→ **Problem requirements**
Search the records for the line with "Task: Create a note with the New button". Output that line and each line after it, exactly, and stop at the end; omit pictures.

------------------------------------------------------------

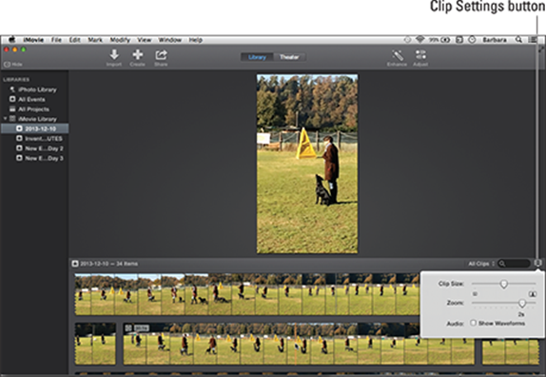Click the Import arrow icon
Viewport: 546px width, 377px height.
coord(114,54)
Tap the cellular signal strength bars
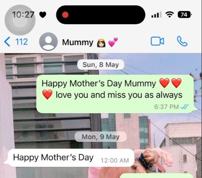The image size is (202, 178). click(x=156, y=14)
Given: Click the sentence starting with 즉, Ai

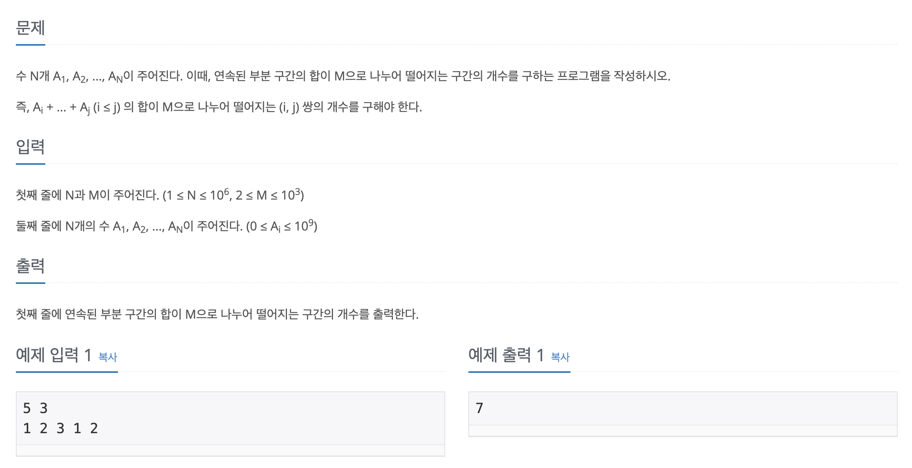Looking at the screenshot, I should (x=219, y=107).
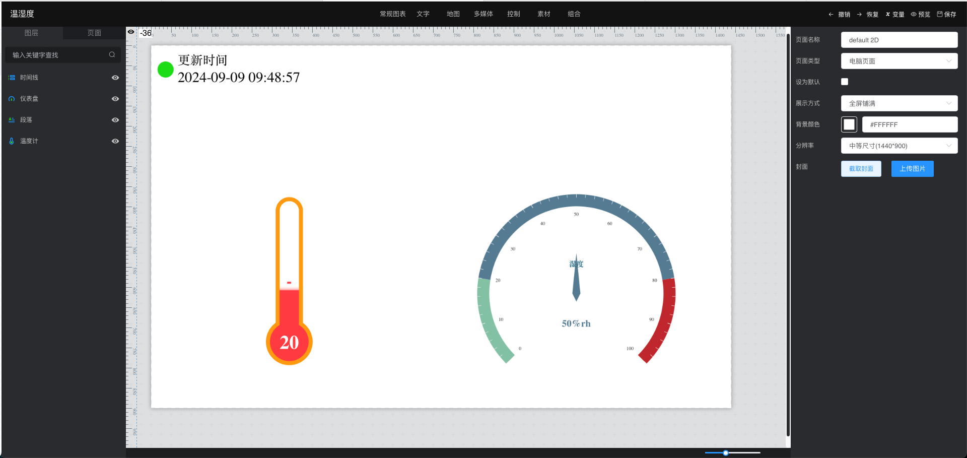Select the 段落 paragraph layer icon
967x458 pixels.
click(12, 120)

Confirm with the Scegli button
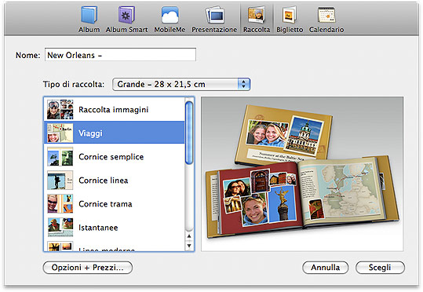[380, 268]
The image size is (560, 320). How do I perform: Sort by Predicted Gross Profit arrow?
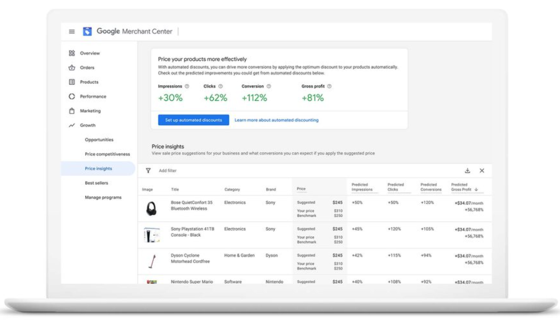[476, 190]
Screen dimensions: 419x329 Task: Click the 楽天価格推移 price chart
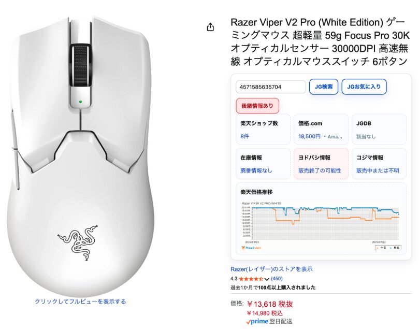(x=321, y=226)

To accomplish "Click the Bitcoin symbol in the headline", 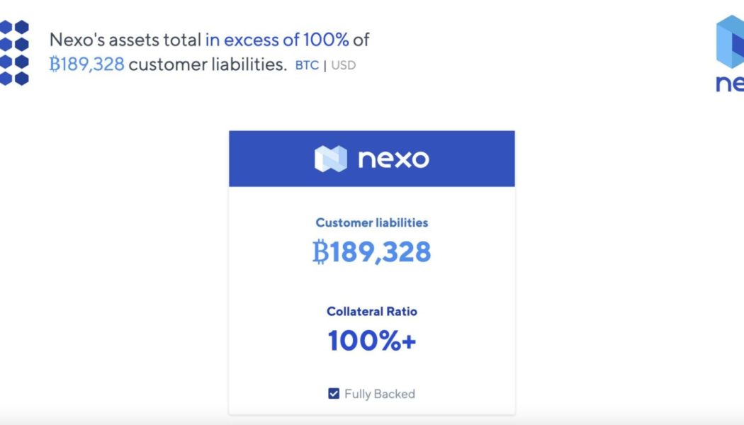I will (x=55, y=64).
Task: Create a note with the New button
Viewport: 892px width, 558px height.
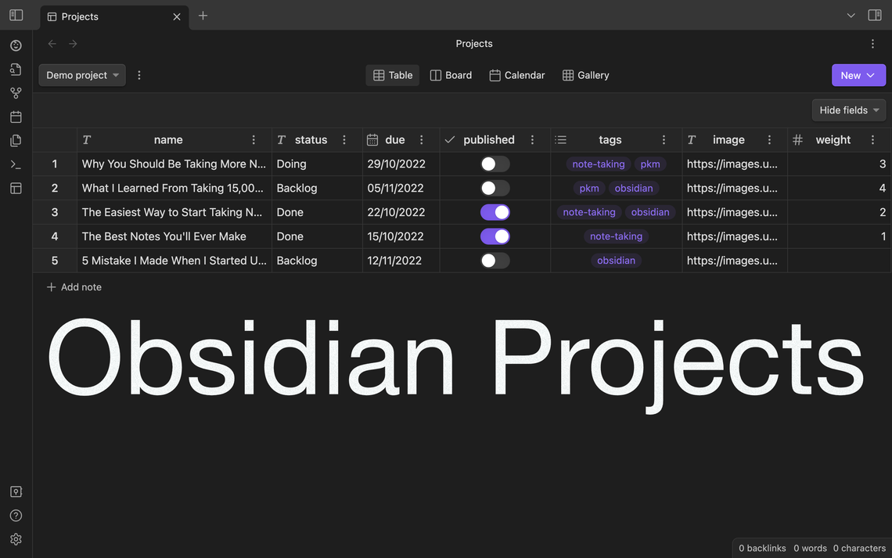Action: pos(858,74)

------------------------------------------------------------

→ **Answer to this problem**
Task: Create a note with the New button
Viewport: 892px width, 558px height.
Action: pos(858,74)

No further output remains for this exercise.